**WORKING DATA**
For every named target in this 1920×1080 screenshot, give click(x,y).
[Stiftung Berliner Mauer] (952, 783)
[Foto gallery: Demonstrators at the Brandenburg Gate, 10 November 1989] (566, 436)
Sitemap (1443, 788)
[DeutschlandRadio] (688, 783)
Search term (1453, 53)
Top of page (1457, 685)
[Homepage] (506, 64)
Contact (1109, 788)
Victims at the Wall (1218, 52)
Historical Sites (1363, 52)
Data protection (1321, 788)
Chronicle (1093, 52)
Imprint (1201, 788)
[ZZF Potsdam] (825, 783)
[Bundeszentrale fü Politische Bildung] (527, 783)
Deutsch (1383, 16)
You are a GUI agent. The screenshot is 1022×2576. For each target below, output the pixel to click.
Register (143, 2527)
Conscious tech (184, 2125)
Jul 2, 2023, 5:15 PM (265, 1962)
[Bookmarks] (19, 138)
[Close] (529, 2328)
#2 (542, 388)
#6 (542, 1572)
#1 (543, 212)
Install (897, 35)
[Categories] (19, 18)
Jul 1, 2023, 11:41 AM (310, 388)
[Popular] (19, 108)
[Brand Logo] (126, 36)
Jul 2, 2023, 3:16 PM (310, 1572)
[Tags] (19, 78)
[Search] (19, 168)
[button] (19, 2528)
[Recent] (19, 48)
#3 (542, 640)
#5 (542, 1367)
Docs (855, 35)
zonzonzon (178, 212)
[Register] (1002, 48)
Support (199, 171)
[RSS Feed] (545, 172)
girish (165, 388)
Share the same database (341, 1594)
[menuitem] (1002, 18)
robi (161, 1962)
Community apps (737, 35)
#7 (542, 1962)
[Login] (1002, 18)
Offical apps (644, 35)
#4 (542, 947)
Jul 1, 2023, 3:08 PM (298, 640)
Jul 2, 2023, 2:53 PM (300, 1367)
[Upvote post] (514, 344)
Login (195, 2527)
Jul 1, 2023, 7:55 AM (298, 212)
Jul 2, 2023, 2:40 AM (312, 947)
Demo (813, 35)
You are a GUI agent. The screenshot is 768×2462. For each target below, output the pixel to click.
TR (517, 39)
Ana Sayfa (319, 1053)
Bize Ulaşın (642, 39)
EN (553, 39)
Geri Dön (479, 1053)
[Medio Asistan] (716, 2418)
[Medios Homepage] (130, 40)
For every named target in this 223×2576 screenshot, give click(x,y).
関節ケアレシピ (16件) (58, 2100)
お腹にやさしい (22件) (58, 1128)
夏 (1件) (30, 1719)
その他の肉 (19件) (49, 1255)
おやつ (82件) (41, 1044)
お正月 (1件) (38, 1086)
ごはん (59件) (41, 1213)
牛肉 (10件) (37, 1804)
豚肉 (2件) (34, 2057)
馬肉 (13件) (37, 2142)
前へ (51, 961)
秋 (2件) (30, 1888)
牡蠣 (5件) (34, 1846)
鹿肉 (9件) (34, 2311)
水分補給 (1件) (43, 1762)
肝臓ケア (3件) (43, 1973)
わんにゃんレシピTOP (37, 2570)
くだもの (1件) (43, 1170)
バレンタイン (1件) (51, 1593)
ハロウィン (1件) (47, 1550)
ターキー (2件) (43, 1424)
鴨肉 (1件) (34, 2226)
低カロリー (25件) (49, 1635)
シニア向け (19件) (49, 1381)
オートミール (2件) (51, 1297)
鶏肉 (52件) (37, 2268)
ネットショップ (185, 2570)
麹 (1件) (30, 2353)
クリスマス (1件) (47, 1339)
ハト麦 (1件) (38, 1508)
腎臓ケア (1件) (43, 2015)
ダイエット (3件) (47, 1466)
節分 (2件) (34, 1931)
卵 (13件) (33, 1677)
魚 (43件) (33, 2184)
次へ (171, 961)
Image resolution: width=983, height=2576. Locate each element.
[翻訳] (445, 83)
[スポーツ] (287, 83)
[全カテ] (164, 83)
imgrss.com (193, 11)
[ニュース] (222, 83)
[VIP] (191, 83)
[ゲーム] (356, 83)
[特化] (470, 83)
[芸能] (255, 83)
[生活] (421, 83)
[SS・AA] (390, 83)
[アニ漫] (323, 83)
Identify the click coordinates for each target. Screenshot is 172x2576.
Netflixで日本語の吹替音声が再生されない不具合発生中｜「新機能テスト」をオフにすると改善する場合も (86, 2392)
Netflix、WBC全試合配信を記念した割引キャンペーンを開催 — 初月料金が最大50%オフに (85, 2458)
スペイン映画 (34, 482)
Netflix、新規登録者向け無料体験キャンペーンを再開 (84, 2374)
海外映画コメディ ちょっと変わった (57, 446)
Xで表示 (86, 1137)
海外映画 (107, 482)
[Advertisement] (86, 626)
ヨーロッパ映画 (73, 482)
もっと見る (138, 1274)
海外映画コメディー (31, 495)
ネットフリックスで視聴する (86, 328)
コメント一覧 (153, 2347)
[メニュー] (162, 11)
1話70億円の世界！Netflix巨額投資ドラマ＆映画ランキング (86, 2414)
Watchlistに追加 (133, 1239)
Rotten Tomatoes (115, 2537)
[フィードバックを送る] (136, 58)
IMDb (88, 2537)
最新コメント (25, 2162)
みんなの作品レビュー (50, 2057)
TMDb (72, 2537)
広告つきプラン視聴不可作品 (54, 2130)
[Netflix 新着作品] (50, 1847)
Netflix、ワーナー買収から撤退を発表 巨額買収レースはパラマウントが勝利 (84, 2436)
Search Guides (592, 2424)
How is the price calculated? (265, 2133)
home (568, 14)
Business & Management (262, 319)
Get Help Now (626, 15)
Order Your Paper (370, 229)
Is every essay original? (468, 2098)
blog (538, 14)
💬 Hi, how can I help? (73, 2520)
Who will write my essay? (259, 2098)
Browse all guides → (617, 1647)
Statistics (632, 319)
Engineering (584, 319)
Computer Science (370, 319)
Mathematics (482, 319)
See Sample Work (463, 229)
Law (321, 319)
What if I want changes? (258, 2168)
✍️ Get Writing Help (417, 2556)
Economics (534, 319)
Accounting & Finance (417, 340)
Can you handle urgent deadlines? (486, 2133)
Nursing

**BRIEF**
Your answer should consist solely of the lines above from the line with "zonzonzon (178, 212)" to the line with "#4 (542, 947)", both included, reproduced exactly.

**RESULT BELOW**
zonzonzon (178, 212)
[Register] (1002, 48)
Support (199, 171)
[RSS Feed] (545, 172)
girish (165, 388)
Share the same database (341, 1594)
[menuitem] (1002, 18)
robi (161, 1962)
Community apps (737, 35)
#7 (542, 1962)
[Login] (1002, 18)
Offical apps (644, 35)
#4 (542, 947)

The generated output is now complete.